デメリットはその複雑さと、会計問題、そして流動性の低さである。
仕組債の利率もしくは償還金額(償還形態)、早期償還の条件はデリバティブの対象アセットにより変動する。対象アセットとして主要なものは、金利、為替、株式、各種指標、クレジット、コモディティー、投資信託等、基本的に市場があれば何でも可能である。当初はキャップをつけたものやステップアップ債、ステップダウン債といったキャッシュフローを組み替えただけのシンプルなものが主流であったが、デリバティブの発展と共に、最近ではTarget Redemption債(TARN)といった複雑な経路依存型オプションを組み込んだ商品が数多く見られる。

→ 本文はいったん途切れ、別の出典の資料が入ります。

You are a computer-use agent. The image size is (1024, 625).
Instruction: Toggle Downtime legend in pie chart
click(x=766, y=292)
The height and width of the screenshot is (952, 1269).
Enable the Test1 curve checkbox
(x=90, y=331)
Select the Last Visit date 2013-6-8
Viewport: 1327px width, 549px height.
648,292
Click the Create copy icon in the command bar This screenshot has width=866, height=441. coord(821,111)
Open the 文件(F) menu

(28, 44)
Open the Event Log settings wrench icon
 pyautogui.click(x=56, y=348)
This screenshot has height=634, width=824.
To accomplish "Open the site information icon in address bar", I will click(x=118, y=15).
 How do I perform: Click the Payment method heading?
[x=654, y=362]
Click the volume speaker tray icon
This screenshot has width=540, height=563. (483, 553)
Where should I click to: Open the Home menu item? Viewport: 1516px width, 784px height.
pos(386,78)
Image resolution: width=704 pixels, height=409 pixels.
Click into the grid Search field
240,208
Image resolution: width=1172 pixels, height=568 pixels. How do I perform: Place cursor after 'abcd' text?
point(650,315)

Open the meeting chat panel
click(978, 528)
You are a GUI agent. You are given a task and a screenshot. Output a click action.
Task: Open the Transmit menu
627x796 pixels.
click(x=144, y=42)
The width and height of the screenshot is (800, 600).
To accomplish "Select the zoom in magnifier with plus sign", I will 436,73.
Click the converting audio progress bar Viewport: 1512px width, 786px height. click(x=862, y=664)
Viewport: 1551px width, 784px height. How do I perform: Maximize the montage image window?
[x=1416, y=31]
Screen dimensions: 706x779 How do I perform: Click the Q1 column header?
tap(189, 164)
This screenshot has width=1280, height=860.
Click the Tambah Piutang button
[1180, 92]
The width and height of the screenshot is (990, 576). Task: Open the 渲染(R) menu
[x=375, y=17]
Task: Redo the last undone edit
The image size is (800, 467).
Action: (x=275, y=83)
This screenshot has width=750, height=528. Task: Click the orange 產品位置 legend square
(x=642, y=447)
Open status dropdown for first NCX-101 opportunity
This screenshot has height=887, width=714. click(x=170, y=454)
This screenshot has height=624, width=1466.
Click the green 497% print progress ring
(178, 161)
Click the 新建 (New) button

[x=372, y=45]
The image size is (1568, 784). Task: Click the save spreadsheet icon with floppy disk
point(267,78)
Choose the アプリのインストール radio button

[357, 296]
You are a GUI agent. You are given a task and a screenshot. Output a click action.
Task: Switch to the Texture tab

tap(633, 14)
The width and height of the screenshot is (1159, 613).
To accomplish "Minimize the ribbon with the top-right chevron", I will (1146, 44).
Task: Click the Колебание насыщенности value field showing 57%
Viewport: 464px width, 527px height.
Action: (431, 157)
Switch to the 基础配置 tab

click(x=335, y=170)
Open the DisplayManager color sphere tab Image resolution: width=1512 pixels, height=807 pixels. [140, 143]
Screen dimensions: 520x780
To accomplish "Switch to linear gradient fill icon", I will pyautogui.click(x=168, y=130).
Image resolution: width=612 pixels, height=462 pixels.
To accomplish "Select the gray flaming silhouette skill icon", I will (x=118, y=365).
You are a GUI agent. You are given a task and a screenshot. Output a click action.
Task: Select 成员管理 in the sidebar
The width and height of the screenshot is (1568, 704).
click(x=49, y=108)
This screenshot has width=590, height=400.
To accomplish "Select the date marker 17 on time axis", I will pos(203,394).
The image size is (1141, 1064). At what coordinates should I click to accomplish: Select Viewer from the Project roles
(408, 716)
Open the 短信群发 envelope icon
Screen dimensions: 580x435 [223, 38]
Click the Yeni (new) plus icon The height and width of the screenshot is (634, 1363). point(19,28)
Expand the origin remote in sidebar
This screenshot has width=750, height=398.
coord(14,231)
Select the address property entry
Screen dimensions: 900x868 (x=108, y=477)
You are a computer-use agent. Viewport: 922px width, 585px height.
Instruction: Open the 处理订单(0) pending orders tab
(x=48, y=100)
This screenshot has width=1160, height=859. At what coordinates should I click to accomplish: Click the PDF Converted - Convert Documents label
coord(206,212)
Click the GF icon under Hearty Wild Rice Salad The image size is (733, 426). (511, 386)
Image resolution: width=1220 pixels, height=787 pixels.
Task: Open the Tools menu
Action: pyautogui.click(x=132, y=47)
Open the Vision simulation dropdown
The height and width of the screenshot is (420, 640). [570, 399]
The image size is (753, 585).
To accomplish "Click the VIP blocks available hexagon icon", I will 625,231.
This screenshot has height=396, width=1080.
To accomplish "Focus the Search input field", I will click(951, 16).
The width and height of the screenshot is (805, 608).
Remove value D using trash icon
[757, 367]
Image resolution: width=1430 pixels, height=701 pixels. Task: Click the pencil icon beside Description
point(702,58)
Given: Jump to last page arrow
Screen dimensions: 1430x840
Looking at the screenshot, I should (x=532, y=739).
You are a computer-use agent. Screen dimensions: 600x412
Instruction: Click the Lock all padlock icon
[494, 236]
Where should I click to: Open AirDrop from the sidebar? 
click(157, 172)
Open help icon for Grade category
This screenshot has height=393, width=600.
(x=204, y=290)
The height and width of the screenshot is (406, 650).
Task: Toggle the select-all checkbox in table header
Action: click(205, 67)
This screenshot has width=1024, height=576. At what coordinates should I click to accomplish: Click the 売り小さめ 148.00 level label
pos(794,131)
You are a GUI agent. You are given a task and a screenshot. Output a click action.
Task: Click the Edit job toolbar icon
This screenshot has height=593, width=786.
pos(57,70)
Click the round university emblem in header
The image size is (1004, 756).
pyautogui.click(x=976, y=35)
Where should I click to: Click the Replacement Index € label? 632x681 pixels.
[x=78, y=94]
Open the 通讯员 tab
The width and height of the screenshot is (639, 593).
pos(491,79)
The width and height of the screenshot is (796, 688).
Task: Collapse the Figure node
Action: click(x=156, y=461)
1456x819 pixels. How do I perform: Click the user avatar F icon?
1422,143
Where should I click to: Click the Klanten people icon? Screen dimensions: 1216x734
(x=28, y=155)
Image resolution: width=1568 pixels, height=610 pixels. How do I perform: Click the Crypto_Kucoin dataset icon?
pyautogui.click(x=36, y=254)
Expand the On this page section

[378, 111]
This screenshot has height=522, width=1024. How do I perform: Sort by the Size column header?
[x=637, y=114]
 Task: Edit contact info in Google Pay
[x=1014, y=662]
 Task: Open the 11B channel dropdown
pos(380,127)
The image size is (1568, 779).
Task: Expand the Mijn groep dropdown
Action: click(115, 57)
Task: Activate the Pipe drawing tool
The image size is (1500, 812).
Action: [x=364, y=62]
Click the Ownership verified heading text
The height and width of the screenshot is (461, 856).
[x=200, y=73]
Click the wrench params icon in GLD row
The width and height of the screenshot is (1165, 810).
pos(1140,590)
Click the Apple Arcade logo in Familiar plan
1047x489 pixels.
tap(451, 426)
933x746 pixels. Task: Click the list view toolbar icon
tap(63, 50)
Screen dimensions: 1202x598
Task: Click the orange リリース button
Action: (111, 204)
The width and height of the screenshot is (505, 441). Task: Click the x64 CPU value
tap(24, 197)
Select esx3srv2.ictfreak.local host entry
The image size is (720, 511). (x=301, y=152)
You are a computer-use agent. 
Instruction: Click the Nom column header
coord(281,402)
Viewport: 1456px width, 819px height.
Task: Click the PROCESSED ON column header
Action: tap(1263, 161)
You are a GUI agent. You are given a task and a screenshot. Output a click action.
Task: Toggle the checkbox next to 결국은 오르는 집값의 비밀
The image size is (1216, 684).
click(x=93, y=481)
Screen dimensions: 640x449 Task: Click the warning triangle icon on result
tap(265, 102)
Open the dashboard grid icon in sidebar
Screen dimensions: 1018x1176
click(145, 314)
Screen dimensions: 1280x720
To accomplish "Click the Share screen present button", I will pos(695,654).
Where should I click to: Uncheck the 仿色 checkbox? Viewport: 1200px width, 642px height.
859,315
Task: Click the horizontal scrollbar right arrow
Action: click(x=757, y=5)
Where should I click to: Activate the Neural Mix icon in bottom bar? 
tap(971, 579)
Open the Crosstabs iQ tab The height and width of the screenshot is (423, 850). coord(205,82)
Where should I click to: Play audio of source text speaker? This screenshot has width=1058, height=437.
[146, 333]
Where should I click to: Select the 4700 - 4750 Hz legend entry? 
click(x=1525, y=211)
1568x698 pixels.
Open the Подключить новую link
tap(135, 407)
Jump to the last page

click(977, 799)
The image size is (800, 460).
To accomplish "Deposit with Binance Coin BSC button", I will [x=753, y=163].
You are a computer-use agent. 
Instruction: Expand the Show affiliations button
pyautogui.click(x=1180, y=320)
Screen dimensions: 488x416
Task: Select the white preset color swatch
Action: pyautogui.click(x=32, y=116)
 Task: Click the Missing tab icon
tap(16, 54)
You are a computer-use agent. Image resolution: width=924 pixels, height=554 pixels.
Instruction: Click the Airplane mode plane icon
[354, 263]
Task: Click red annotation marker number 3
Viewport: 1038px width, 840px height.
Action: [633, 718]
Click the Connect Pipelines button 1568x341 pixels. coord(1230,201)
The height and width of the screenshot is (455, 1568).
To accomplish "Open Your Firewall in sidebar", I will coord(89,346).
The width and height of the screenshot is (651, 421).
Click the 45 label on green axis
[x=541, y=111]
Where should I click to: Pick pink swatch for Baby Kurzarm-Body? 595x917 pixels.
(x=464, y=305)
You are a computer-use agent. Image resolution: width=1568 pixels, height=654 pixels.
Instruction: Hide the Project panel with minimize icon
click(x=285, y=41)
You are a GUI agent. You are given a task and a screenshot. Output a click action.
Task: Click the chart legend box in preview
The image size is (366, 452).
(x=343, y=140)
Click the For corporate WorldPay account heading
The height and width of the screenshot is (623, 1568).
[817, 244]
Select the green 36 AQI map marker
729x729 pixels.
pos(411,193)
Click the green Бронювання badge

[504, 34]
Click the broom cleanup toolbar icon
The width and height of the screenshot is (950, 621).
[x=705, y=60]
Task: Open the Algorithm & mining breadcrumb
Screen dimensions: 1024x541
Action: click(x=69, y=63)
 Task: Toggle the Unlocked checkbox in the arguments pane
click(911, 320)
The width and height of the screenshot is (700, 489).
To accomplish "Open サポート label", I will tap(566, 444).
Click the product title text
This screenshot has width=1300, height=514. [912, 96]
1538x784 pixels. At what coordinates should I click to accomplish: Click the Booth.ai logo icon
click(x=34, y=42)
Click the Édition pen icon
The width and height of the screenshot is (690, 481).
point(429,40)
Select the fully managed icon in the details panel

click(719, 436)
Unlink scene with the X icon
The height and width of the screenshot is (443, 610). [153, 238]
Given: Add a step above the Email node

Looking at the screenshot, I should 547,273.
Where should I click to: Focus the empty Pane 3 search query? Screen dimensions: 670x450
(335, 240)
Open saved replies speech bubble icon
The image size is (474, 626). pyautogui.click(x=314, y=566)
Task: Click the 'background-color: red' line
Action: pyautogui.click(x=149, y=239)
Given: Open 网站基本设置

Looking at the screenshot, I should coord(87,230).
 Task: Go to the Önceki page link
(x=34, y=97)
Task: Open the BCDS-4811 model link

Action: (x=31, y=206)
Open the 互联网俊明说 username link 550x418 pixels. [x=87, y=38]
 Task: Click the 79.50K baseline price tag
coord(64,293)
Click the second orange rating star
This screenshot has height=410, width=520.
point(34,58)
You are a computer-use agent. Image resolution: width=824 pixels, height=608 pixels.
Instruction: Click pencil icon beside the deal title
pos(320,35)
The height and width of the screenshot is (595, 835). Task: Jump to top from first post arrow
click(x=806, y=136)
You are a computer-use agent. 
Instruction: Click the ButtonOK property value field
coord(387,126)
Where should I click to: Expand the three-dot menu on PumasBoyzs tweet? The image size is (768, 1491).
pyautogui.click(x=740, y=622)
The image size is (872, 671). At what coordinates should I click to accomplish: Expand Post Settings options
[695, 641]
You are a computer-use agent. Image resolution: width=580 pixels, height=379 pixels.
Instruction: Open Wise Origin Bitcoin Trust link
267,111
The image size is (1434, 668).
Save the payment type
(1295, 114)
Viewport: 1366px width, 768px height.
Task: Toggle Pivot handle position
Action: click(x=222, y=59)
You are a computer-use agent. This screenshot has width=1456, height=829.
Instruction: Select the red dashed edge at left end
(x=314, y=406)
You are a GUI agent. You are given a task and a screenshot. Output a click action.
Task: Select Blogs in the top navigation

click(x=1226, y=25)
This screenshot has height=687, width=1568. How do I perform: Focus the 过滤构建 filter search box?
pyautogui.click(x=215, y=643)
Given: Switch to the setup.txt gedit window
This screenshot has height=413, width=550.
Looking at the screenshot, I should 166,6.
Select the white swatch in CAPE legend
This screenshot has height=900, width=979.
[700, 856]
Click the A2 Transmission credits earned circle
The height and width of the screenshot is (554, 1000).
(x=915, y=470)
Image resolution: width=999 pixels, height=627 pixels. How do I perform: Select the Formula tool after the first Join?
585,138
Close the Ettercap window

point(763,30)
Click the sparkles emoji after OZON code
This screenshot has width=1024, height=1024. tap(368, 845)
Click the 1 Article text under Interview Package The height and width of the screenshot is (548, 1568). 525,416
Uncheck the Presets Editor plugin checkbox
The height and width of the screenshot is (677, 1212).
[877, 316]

仕組債の発行者の大半は裏でスワップを組んでおり、複雑なデリバティブの提供者は外資系を含めた証券会社を中心とする金融機関である。起債の自由度が高いユーロ市場での発行が大半で、EMTNプログラムにより発行されることが多い。
個人投資家は証券会社の「売出し」(公募)による仕組債を購入することが可能だが、資金力のある富裕層や法人は、希望するキャッシュフローや投資年限、許容リスクなどに応じてオーダーメイドで発行される私募仕組債に投資することが可能である。私募の仕組債への投資単位は、取り扱う証券会社にもよるが、1,000万円程度である。完全に自由にオーダーメイドしたい場合は5,000万円から1億円以上となる。
なお、個別の仕組債の名前は通称であり、特に決まった定義はない。同じ形であっても、販売会社によって違う名前で呼ぶことがある。
最近では、預金に仕組みを持たせた「仕組預金」や、投資信託に仕組みを組み込んだ「仕組投資信託」もある。
中身が同じデリバティブであれば、その他のコストでは、仕組預金が一番安く、次が仕組債で、投資信託が一番コスト高である。ただし、個人投資家が購入するという点においては、一度にまとまった金額を設定することでスケールメリットを享受できる仕組債の売出しがコスト面では有利である。